SUPPLIED INFORMATION →
* * * * * * * * *

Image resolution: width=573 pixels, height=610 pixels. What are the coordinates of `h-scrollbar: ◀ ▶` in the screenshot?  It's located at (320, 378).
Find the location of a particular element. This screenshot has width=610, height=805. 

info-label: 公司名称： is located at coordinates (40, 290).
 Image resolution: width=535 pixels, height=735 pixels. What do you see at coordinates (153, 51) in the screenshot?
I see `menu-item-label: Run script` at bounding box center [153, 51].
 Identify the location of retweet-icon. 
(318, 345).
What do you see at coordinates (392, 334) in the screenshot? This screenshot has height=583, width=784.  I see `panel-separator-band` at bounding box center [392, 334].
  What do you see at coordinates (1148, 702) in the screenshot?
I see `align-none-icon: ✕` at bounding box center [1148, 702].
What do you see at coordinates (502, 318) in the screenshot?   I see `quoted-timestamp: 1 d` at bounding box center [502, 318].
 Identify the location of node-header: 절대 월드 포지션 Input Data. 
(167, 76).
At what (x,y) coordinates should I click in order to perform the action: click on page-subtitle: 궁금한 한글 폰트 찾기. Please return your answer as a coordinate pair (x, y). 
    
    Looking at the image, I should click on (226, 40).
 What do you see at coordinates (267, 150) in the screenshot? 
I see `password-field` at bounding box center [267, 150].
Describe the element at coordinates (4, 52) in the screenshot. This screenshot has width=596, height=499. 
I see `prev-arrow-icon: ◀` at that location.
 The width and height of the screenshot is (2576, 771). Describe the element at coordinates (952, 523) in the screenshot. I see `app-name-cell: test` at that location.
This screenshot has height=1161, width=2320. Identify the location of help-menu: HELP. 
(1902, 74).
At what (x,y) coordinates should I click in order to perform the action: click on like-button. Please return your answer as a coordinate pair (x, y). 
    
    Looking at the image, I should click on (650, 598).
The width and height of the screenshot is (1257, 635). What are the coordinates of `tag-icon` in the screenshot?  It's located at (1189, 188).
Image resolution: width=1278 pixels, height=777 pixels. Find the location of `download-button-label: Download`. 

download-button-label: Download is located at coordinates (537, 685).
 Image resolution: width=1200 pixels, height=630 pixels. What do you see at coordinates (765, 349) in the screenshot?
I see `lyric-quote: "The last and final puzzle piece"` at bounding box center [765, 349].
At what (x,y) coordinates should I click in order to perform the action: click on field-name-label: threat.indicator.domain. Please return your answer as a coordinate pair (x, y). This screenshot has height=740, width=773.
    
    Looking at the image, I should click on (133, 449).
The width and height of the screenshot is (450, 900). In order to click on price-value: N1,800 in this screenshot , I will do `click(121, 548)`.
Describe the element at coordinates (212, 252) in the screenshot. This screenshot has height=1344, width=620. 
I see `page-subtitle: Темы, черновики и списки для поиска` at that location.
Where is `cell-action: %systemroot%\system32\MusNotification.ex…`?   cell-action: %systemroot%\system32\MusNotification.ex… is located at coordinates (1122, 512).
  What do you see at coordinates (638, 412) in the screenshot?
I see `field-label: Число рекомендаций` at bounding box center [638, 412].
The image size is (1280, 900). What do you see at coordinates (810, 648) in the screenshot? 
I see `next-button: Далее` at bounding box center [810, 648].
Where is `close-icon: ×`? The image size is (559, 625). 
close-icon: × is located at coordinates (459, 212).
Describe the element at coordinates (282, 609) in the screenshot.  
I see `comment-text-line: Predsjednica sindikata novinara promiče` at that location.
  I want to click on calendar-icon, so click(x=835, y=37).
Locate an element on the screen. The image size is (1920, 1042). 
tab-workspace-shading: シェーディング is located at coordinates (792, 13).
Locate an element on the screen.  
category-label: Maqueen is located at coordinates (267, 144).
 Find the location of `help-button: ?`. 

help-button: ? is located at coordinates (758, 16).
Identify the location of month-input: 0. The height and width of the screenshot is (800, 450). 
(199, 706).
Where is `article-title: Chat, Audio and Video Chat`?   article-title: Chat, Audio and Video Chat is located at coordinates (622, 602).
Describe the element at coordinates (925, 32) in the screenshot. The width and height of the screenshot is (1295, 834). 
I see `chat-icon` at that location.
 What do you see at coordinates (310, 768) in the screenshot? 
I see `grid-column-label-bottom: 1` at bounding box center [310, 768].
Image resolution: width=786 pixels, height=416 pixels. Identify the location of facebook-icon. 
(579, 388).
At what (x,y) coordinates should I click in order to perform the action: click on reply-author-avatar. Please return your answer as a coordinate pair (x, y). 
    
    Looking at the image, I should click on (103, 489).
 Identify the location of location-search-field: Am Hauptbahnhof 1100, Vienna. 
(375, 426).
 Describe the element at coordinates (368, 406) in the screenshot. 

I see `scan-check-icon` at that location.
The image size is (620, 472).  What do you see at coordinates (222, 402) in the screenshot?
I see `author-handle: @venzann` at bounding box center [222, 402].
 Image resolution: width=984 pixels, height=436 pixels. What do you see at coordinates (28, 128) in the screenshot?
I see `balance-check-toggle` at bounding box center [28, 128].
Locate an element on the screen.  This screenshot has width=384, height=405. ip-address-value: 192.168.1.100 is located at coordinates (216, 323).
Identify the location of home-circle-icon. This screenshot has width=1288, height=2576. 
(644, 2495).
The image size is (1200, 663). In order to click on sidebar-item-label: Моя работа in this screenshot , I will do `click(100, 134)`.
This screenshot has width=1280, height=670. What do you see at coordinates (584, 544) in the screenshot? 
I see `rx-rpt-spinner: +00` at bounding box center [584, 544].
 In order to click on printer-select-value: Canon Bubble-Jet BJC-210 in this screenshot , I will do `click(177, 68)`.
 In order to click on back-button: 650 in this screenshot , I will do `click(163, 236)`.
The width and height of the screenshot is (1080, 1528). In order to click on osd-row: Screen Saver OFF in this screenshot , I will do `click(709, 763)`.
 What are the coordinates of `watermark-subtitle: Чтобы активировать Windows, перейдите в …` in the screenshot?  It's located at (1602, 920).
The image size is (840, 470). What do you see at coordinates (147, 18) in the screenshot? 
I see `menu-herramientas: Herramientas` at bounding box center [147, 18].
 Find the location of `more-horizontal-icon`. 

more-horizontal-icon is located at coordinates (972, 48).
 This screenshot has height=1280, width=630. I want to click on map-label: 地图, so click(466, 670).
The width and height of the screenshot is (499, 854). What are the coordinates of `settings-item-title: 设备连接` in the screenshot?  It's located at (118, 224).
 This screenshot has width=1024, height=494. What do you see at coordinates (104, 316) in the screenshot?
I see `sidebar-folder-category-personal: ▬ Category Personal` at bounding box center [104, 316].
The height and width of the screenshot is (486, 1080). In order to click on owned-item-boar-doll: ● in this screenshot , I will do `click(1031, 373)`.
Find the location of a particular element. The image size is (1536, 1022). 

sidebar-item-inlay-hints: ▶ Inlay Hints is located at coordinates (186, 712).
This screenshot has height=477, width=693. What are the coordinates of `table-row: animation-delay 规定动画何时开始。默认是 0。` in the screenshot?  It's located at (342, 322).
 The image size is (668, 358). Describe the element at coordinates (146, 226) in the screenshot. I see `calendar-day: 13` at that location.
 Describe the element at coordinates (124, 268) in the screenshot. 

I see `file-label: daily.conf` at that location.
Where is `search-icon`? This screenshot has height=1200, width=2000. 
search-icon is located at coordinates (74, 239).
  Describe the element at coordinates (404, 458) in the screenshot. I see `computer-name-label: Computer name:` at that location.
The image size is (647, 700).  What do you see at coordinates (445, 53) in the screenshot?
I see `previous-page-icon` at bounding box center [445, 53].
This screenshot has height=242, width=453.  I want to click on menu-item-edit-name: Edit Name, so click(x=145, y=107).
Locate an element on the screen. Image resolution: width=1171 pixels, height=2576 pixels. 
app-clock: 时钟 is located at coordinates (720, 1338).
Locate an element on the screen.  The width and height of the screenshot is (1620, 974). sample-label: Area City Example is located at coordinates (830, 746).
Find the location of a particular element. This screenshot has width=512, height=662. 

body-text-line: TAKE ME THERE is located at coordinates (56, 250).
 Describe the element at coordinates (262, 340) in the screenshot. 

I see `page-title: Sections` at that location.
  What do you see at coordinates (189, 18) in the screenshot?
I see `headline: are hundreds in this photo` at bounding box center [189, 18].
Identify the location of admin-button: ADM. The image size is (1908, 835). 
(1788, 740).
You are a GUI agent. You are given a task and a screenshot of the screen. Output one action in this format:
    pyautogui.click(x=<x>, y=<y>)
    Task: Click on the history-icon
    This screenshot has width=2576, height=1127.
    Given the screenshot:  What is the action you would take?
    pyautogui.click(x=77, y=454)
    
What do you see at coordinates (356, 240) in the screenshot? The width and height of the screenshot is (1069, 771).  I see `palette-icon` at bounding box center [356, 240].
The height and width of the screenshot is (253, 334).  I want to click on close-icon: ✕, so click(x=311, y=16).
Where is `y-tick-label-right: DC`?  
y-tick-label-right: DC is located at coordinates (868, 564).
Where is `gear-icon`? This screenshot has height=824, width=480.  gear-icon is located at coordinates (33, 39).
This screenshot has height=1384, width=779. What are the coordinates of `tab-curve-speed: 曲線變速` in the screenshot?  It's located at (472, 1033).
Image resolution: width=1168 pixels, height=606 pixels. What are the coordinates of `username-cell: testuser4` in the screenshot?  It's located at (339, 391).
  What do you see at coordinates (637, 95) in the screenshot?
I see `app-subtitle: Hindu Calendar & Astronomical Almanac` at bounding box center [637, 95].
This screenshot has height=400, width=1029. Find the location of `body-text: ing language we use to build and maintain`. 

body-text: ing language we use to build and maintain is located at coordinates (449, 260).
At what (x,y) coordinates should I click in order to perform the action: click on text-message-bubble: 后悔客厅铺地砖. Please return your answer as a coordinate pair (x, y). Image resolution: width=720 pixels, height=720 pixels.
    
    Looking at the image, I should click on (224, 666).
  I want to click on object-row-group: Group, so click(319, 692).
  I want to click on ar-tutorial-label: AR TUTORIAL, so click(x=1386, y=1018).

* * * * * * * * *

Revise the entries from the line containing "coordinates (33, 39)." through the line containing "This screenshot has height=1384, width=779.", putting "screen image" wherever "screenshot" appears and leaving everything else unchanged. Return only those lines.

Where is `gear-icon`? This screen image has height=824, width=480.  gear-icon is located at coordinates (33, 39).
This screen image has height=1384, width=779. What are the coordinates of `tab-curve-speed: 曲線變速` in the screen image?  It's located at (472, 1033).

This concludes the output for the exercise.